La redazione di Granatissimi, attraverso i social network ed una serie di interviste ai tifosi, ha affrontato l'argomento relativo all'esclusione di Alfredo Donnarumma dall'undici titolare per due partite consecutive. Uno dei beniamini della curva, protagonista assoluto della salvezza conquistata a fatica l'anno scorso, sembra non essere un titolare inamovibile per mister Sannino, convinto che "Donnarumma sia un grandissimo calciatore, ma l'equilibrio della squadra viene prima di tutto ed ognuno avrà il suo spazio". Dal sondaggio effettuato, emerge che il 65% dei sostenitori granata è dalla parte del tecnico: del resto, come ricorderete, l'ex bomber del Teramo lasciò il campo contro il Vicenza tra i fischi- forse ingenerosi- dei 10mila dell'Arechi, delusi per l'ennesima prestazione incolore di un calciatore che, per la verità, neanche l'anno scorso era stato titolare inamovibile durante il girone d'andata pur essendo stato scelto dal suo mentore Torrente. 

"Tatticamente la Salernitana sta migliorando, per gli equilibri che ha ritrovato Sannino può starci che sia rimasto fuori" dice Raffaele Sarno, "Sannino lo vede tutti i giorni in allenamento e sa quello che fa, noi tifosi dobbiamo limitarci a sostenere la maglia e non chi la indossa" aggiunge Raffaele Gargano, mentre Salvatore Casaburi è convinto che "queste scelte mi sembra vadano nella direzione della cessione a gennaio, spero che i rapporti con la società e con l'allenatore siano buoni". Molto duro il commento di Luca: "Due esclusioni, una vittoria e un pareggio dopo aver dominato. Non credo ci sia da commentare qualcosa. Abbiamo criticato tutti e chiunque sia venuto qui ad allenare, nessuno escluso: contestare Sannino è assolutamente fuori luogo". "Non è un grande giocatore, l'ho sempre reputato sopravvalutato" dice senza mezzi termini Raffaele Caso, ""l campionato è lungo e ci sono partite anche dopo tre giorni. Servono tutti, vedremo se sannino saprà tenere tutti pronti senza rompere gli equilibri" prosegue Gianluca Francese, mentre altri si soffermano sulla sostituzione tra Coda e Joao Silva: "Ci può stare che Donnarumma non giochi, ma Joao Silva non mi sembra superiore e non ha mai inciso quando è sceso in campo. Anche Caccavallo meriterebbe maggiore considerazione, Rosina è l'unico intoccabile e la cosa non mi sembra giusta". Proprio su Rosina si scatena un dibattito, al punto che Gianluca Grillo "zittisce" i contestatori ricordando che "pur essendo attaccante, è l'unico che torna a dare una mano in difesa e recupera una marea di palloni. Guardate con attenzione la partita prima di criticare".

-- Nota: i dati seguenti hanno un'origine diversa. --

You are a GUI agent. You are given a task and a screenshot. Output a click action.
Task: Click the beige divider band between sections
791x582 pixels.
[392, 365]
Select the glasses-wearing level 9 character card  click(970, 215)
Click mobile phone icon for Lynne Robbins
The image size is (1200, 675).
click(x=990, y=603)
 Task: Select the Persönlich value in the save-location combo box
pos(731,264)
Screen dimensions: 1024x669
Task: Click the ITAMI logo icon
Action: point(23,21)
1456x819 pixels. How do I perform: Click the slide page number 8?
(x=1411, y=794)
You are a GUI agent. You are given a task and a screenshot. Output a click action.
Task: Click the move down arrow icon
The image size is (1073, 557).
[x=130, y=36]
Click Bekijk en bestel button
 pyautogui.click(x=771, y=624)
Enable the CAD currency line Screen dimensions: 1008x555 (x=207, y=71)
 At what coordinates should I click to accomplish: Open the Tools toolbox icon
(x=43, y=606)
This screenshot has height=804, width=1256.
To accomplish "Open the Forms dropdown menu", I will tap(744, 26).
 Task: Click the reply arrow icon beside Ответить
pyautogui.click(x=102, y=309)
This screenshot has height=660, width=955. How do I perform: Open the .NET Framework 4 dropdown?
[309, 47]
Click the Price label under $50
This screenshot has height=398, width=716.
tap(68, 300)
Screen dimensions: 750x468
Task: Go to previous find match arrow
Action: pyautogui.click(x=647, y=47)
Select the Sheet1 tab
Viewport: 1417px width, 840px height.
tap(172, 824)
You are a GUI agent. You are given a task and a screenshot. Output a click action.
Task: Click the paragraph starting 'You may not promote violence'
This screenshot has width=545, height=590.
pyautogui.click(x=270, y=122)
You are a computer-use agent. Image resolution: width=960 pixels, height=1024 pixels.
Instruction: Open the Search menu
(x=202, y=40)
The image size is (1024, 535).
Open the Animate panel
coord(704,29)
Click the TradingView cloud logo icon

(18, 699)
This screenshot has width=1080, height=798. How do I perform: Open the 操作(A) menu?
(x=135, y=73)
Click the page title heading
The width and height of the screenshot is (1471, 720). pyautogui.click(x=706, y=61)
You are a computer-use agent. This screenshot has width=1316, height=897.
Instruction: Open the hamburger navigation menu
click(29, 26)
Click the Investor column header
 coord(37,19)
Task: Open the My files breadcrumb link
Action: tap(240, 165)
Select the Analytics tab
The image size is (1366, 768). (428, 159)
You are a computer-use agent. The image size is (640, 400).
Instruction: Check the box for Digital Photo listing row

Costruttiva la super tifosa Ilaria Riccio: "Il campionato è lungo e tutti meritano di giocare, ora avremo 3 partite in 7 giorni e Donnarumma avrà il suo spazio. Ma ovviamente a Salerno amano creare i "casi" e già stanno iniziando a scocciare con sta storia che a Gennaio andrà via. Godetevi queste prestazioni invece di pensare al mercato di riparazione!". Ovviamente c'è anche il partito pro Donnarumma, capeggiato da Angelo Di Giacomo: "Sto vedendo dei buoni primi tempi, i secondi 45 minuti sono vietati ai deboli di cuore. Sannino e' il capo, ma mentirei se dicessi che sono contento delle sostituzioni di Coda con Joao Silva a scapito di Alfredo e Beppe". "Io non contesto il fatto che Donnarumma giochi o meno perchè sono tutti utili ma nessuno è indispensabile, ma il fatto che Sannino gli preferisce Joao silva è grave secondo me" aggiunge Alberto D'Aiuto. "Penso che gente come Donnarumma, non è che possa pretendere la luna, è un buon attaccante, ma dovrebbe pensare più a giocare al calcio che a parlare. Detto questo, penso che i nostri attaccanti, Donnarumma compreso, siano giocatori da una metà classifica, non di più. Spero di potermi ricredere, ma secondo me per puntare in alto ci vuole altro materiale li davanti" chiosa Alessandro, mentre i più invitano tutti a "pensare esclusivamente a riempire lo stadio contro l'Entella, a prescindere dalla formazione".